++++ Source extract ++++
PLEASE NOTE:
Piper Family Dentistry requires payment at the time of your treatment. For treatment plans requiring multiple appointments, alternate payment arrangements may be provided. By signing below, I accept full financial responsibility for this account and for all dentistry performed upon my dependents in this dental office. I understand that it is up to me to know my insurance eligibility, waiting periods, and benefits. I also understand that this office cannot guarantee my insurance status in any of these areas. Any insurance estimate or information given to me by this office is not a guarantee of actual insurance payment. I understand that any insurance claim not paid in full after 90 days will become my responsibility to pay at that time. I also agree to be responsible for the payment of all services rendered on my behalf or my dependents, and agree to any additional fees that may occur in the collection of my account.
SCHEDULING APPOINTMENTS:
Due to the time reserved with the Dentist or Hygienist for your appointment we require a deposit of $100.00 for any appointment over an hour or for treatment over $500. Our office requires a 48 business hour notice to cancel or reschedule any appointment. If insufficient notice is not given to reschedule or cancel your appointment this will result in forfeiture of all deposits. Some appointments do not require a deposit, but a patient will be charged a missed appointment fee of $100 if 48 business hour notice is not given. We do understand that circumstances do arise and we will take this into consideration at the time of the appointment.
I consent for medical photographs/videos to be taken of me or my dependents. I understand that they may be used for publication seen by the public without identifying information such as my last name. I also understand that it is possible that someone may recognize me and I will not receive payment from any party.
I give consent for Piper Family Dentistry to send communication either via text or email for marketing of products or services offered by the doctor or practice.
To the best of my knowledge, the questions on this form have been accurately answered. I understand that providing incorrect information can be dangerous to my (or patients') health. It is my responsibility to inform the dental office of any changes in medical status.
++++ Information provided ++++
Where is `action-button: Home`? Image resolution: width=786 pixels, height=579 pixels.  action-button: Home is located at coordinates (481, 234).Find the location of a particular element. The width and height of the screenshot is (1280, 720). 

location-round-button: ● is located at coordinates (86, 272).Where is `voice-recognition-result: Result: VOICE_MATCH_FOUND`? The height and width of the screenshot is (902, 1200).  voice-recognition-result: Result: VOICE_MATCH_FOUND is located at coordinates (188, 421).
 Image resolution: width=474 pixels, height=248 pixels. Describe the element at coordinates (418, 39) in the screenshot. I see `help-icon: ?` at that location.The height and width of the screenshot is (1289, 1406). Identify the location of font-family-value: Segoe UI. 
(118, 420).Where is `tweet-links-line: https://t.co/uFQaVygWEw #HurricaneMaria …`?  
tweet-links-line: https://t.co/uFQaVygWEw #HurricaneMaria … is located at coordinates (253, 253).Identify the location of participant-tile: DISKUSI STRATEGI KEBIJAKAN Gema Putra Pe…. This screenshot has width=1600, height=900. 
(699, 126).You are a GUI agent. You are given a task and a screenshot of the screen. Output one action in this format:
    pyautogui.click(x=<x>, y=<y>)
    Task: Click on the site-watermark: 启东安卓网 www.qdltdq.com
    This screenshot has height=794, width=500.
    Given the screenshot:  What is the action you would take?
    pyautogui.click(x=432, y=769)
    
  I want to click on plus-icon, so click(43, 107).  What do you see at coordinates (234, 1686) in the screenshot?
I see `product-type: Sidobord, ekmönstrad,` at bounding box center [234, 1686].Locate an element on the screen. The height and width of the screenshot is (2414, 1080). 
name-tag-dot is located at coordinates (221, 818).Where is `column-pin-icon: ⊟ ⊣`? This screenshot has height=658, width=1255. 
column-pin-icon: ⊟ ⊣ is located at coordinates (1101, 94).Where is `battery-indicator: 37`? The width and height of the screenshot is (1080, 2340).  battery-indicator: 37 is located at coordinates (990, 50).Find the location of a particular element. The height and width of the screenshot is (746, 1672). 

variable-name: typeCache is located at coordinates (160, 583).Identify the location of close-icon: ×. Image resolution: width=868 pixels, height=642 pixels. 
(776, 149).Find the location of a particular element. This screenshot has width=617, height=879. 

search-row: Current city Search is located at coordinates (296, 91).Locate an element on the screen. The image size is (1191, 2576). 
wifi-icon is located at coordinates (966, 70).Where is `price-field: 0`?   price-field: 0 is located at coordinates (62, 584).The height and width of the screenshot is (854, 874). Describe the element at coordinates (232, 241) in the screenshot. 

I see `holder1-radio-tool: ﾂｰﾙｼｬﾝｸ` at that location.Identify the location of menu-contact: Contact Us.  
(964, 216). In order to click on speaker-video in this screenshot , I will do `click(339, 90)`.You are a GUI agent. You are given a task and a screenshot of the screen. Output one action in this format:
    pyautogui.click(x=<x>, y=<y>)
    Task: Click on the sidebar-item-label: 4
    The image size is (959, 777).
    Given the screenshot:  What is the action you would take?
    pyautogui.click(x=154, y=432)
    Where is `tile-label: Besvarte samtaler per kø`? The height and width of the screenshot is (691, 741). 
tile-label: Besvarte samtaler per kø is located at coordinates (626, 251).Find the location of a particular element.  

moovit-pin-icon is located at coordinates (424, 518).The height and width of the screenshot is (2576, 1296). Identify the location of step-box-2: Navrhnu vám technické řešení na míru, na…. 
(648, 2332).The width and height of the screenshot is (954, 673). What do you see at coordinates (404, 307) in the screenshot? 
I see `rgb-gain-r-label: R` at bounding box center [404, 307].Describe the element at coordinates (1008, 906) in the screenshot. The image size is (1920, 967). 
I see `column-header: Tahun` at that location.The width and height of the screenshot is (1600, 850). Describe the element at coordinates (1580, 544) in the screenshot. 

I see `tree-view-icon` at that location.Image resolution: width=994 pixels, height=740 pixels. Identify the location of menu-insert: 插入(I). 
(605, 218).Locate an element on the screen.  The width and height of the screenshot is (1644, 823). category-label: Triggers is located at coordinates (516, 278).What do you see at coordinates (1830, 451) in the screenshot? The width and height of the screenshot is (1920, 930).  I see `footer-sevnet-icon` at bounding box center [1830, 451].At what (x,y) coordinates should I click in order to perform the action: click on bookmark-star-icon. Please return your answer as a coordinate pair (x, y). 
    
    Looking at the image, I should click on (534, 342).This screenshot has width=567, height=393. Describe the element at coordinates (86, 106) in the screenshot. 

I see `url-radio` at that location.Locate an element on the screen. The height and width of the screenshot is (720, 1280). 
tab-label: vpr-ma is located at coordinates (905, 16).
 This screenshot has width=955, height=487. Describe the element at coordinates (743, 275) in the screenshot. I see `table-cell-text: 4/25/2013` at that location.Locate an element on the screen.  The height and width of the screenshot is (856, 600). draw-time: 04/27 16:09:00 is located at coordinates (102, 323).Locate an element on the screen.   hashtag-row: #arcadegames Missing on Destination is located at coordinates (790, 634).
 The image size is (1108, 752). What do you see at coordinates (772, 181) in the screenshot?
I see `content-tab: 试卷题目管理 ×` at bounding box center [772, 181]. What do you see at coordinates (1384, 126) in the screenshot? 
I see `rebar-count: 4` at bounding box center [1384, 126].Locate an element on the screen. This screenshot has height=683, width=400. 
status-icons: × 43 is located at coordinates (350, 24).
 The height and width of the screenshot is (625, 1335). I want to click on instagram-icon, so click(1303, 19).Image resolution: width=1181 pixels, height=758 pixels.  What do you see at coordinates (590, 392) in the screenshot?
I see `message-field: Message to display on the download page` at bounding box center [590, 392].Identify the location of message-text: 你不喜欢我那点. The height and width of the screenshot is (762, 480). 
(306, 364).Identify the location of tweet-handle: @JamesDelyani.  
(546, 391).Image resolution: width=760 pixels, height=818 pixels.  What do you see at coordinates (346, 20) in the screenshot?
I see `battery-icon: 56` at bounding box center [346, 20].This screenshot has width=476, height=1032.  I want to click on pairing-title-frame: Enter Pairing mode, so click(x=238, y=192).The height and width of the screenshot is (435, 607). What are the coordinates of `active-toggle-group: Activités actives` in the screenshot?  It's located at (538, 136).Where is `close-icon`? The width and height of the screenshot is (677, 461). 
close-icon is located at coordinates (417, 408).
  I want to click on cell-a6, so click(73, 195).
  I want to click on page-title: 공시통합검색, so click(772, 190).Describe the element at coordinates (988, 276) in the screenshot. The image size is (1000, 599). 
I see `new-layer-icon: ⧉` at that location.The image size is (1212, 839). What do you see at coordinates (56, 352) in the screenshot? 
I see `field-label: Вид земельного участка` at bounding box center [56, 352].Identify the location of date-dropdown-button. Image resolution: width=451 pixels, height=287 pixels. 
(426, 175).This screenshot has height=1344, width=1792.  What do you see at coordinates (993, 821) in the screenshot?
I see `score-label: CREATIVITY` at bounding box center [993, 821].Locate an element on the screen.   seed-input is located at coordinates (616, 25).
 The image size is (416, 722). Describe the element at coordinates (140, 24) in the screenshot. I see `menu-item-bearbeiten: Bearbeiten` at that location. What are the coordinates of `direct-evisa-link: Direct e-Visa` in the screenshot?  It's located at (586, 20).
++++
Required work:
[A] According to the dental office policy, after how many days does an insurance claim not paid in full become the patient's responsibility?
[B] Transcribe the stretch of the dental office policy from "To the best" through "in medical status.".

Results by task:
[A] After 90 days.

[B]
To the best of my knowledge, the questions on this form have been accurately answered. I understand that providing incorrect information can be dangerous to my (or patients') health. It is my responsibility to inform the dental office of any changes in medical status.